TO BE DONE> Repeat the records below, swapping "target" for "item" and leaving every other word unchanged.

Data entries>
______________________________

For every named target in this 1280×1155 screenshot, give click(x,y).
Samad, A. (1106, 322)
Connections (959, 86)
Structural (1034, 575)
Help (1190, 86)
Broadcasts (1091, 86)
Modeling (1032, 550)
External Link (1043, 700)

______________________________

ANSWER FOR THIS EXERCISE>
For every named item in this 1280×1155 screenshot, give click(x,y).
Samad, A. (1106, 322)
Connections (959, 86)
Structural (1034, 575)
Help (1190, 86)
Broadcasts (1091, 86)
Modeling (1032, 550)
External Link (1043, 700)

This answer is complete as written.